I discovered that I have a minor blind spot dead ahead. When in a room at the very edge of dark visibility, I mean, right at the hairy edge of being able to see anything, straight ahead is blind, off to the side is visible.

You just 'discovered' the fovea.

Fovea centralis - Wikipedia

You have hardly any rods in the fovea, mostly cones. Edge of dark visibility means you are relying on rod cells.
 
I discovered that I have a minor blind spot dead ahead. When in a room at the very edge of dark visibility, I mean, right at the hairy edge of being able to see anything, straight ahead is blind, off to the side is visible. Like a big floating blotch in front of me.

That sounds like macular degeneration to me, have you had it checked out?
 
1 - 2.0 is way to much for a first step.
2 - Seeing an eye Dr for a lookover is a very good idea in general.

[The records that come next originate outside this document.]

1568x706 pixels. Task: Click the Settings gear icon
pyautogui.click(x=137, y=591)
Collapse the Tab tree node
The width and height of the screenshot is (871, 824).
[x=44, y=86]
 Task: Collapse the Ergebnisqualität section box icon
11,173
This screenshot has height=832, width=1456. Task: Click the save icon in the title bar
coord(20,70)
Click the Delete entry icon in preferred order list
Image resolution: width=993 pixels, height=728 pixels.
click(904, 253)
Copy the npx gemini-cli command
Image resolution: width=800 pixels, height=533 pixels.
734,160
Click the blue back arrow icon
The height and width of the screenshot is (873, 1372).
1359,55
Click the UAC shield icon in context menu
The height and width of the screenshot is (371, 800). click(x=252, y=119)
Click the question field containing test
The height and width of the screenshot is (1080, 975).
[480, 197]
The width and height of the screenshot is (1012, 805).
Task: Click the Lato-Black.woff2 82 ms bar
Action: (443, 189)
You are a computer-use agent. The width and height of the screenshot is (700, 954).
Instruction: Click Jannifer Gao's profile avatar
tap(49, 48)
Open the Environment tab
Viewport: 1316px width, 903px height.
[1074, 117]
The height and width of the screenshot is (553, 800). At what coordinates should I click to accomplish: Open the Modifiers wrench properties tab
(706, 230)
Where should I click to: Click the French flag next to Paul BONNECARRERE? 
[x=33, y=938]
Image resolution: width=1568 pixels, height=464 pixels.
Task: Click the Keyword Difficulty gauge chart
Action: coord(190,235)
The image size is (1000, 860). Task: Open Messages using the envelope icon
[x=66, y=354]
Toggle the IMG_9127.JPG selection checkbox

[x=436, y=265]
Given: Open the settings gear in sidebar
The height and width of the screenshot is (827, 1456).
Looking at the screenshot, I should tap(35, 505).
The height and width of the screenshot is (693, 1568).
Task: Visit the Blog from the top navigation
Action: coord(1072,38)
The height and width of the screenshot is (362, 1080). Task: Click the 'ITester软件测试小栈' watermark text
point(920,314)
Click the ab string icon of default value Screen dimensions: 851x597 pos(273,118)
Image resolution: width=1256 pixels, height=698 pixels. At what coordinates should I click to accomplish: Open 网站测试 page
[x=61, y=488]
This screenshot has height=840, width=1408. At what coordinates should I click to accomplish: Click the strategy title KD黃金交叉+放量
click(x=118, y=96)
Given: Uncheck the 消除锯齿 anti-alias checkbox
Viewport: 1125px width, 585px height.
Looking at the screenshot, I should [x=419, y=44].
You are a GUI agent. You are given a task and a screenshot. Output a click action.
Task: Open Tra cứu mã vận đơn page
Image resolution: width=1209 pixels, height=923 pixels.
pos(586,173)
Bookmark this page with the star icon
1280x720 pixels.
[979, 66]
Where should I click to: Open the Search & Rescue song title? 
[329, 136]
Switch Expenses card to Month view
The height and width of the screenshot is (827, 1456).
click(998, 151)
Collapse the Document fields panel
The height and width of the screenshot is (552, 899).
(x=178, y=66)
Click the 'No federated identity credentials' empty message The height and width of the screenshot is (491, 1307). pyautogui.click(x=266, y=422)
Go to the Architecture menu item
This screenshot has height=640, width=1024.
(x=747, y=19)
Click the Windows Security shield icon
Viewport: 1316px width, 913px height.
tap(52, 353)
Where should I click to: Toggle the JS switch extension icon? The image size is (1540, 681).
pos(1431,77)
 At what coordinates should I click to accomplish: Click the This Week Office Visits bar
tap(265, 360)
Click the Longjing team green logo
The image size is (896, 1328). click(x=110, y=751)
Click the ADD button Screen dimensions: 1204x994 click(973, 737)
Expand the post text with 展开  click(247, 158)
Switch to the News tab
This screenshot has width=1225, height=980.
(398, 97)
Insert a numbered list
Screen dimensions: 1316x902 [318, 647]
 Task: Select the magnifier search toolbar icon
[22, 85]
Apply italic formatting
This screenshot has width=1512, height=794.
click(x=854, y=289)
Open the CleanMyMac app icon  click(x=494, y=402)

Low light conditions open your iris, decreasing your depth of field focus, same as a film camera. That means something that was on the closer edge of your field of focus is no longer in focus when your pupils are larger. A cheater lens brings the field of focus closer to you but doesn't make it larger(deeper, broader). (Probably makes it smaller, I don't have proof of that ATM) 2.0 probably brings it so close that your welding is at the farther edge of the field so your eyes are trying to lengthen your focus, which they can't do, and that's why they hurt.

You need lenses that put the center of your field of focus on your work,
Go to the Dollar Tree and spend $4 on cheaters, get 1.0(if you can) 1.25, 1.50, and 1.75 and try them under your helmet. Try them without the helmet first and see which ones seem best for bench work. You can pair them up also, 1.0 and 1.5 = 2.5 diopter, sort of.

I use cheaters like some folks use a magnifier visor, have pairs of several diopters laying all around the shop and office and vehicles and carry them with me at all times. I'm slightly farsighted so I use 1.0 to drive, 2.5 or 2.75 for computer and reading and both together for closeup and for TIG, If the diopter is too high, you can put your face closer to the work to see if that makes it clearer.

I recently Tigged on a broken 4-40 screw to remove it and the hardest part of the job was pairing up the helmet and the glasses to see it to do the job, I had every helmet and lens in the shop out, found some I had forgotten about.